Task to complete :: In the material below, the line holding "Instruction: Click the" and every line after it should be reproduced exactly, please, with pictures omitted.

Available data ::
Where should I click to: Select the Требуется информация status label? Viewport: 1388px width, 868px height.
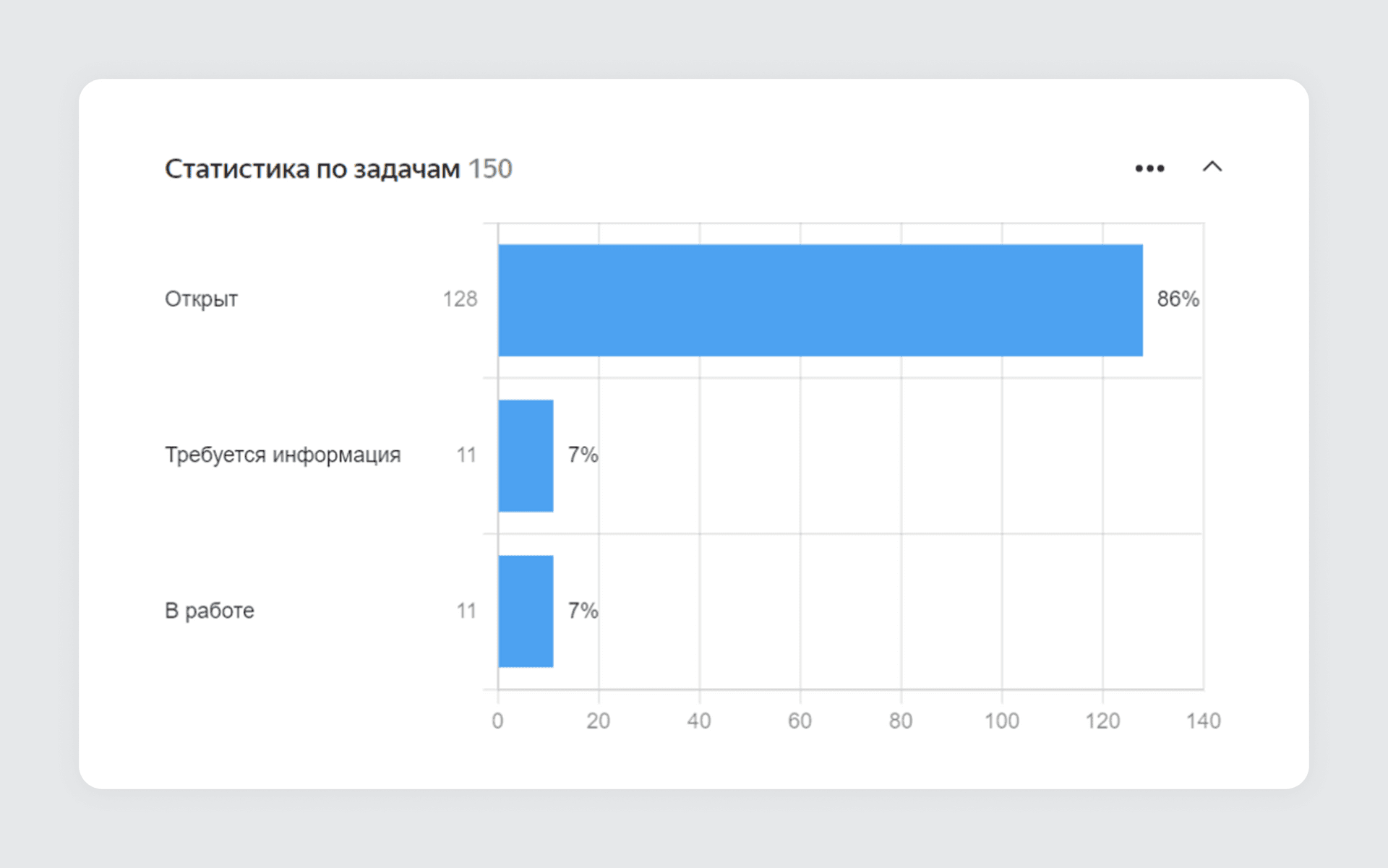tap(283, 455)
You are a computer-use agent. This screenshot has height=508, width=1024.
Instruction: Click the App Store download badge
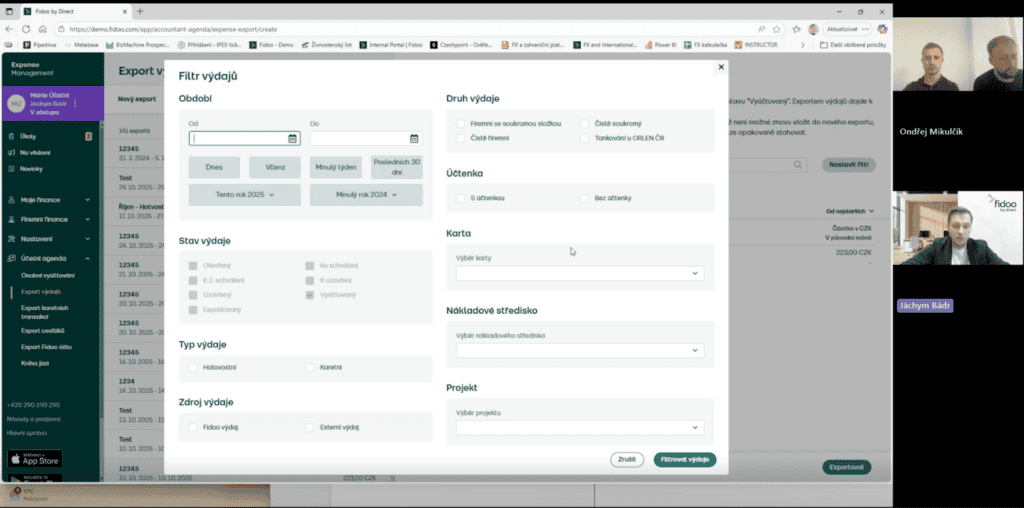35,459
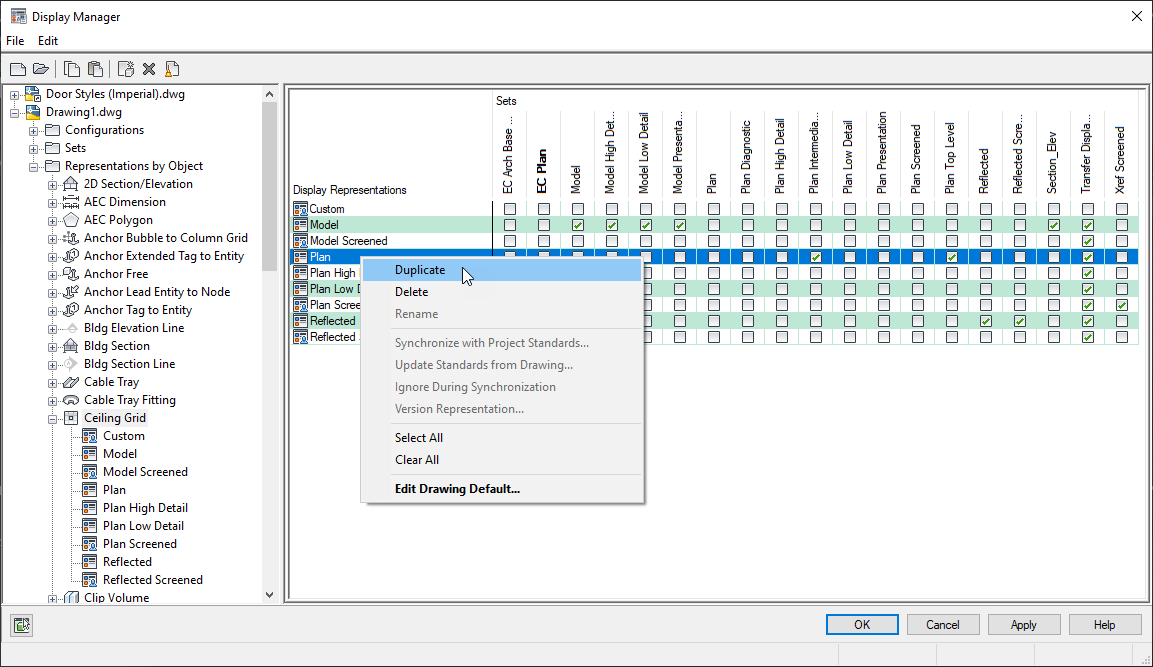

Answer below ::
Instruction: Click the App Store download badge
35,459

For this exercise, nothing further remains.